The economic data coming in the past week is in alignment with prior forecasts.  Bottom line, energy driven inflation has collapsed consumer spending, inventories climbing, vendors are cancelling orders, and this is peak season for transpacific shipping- which has now recorded the most rapid drop in history.

A single transpacific container shipment cost $19,000 in 2021, then $14,500 in 2022 as the intentional slowdown began.  Now it’s only $3,900 as entire fleets of cargo shipments are cancelled due to lack of demand by U.S. purchasers.

Folks, get ready…. because it’s not going to get better.  Prior farm costs, an outcome of energy price increases, are now reaching the supply chain. Food costs will continue increasing throughout the holiday season.

(Wall Street Journal) […] Trans-Pacific shipping rates have plummeted roughly 75% from year-ago levels. The transportation industry is grappling with weaker demand as big retailers cancel orders with vendors and step up efforts to cut inventories. FedEx Corp. recently said it would cancel flights and park cargo planes because of a sharp drop in shipping volumes. On Thursday, Nike Inc. said it was sitting on 65% more inventory in North America than a year earlier and would resort to markdowns.
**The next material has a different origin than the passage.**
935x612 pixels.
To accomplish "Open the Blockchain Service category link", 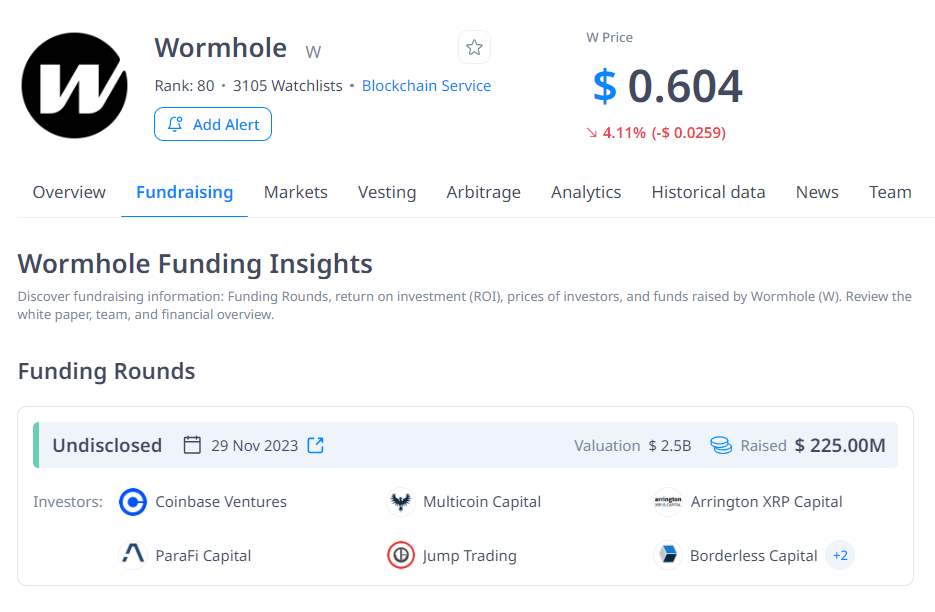I will click(x=426, y=86).
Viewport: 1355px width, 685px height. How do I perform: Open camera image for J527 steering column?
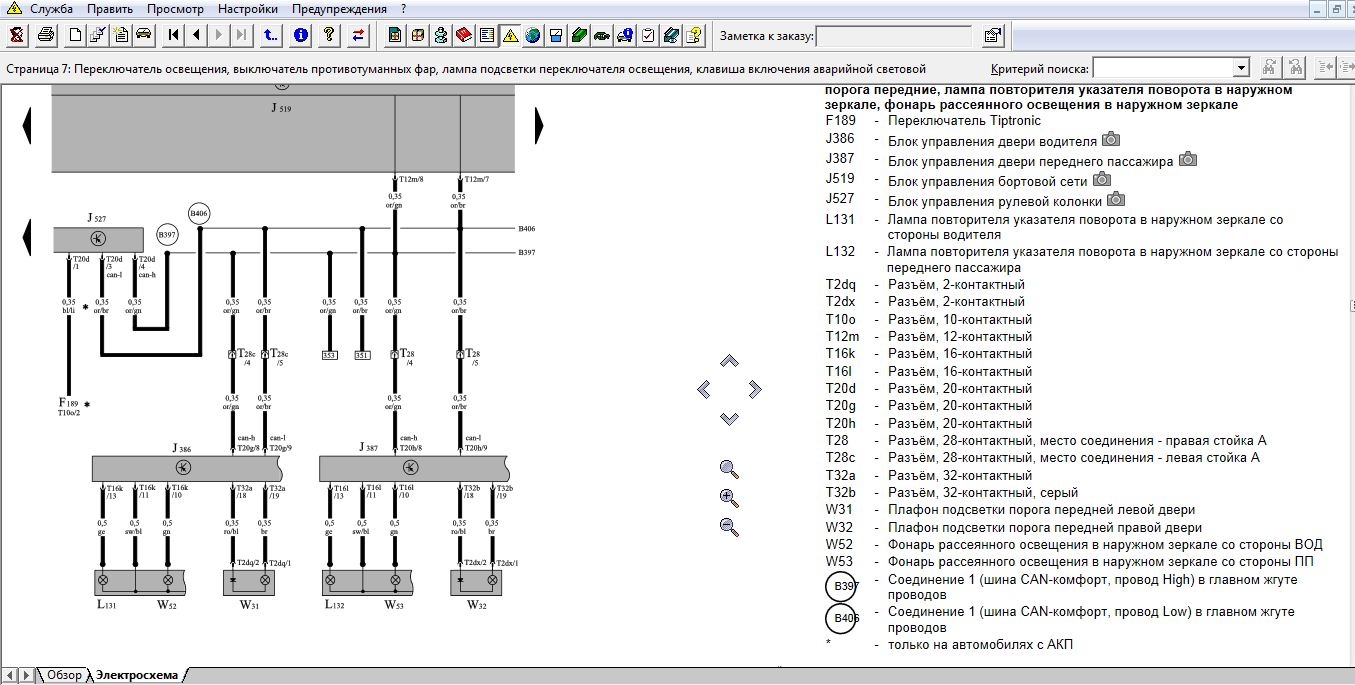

[…] One response to the melting demand has been to reduce sailing trips. In September, container capacity offered by ship operators in the Pacific was down 13%, dropping the equivalent of 21 ships that can each move 8,000 containers in a single voyage, from a year earlier, according to shipping-data providers Xeneta and Sea-Intelligence.

For the two weeks starting Oct. 3, a total of about 40 scheduled sailings to the U.S. West Coast from Asia and 21 sailings to the East Coast from Asia have been scrapped, according to the data companies as well as customer advisories viewed by The Wall Street Journal. Typically at this time of year, an average of two to four sailings a week are blanked, the industry’s term for canceled sailings.
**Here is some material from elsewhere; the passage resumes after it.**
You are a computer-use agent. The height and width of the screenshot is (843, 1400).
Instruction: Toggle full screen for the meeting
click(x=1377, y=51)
[…] “In the first week of October, one-third of previously announced capacity will be blanked and for the second week, it will be around half,” said Peter Sand, chief analyst at Xeneta. “The downturn pace in recent weeks has been very fast and it looks like carriers misread the low volumes of a nonexistent peak season.”

The period between late summer and early fall typically is the busiest time of year for the largest carriers, as retailers and other importers build inventories ahead of the holiday shopping season. (more)

All of this has to do with the intentional destruction of the oil, coal and gas industry.  Western national economic collapse is a feature of the Build Back Better agenda.  The economy will continue to be lowered until it small enough to be replaced by “climate friendly” energy resources, windmills and solar farms.

The more consumers demand to keep their standard of living, the harder the central banks will squeeze to inflict the pain.  The western leaders and their banking benefactors do not want us owning things that require energy resources.  The economic pain will continue (in western nations) until citizens acquiesce to eating bugs and sustainable algae cakes, while taking mass transportation instead of personal vehicles.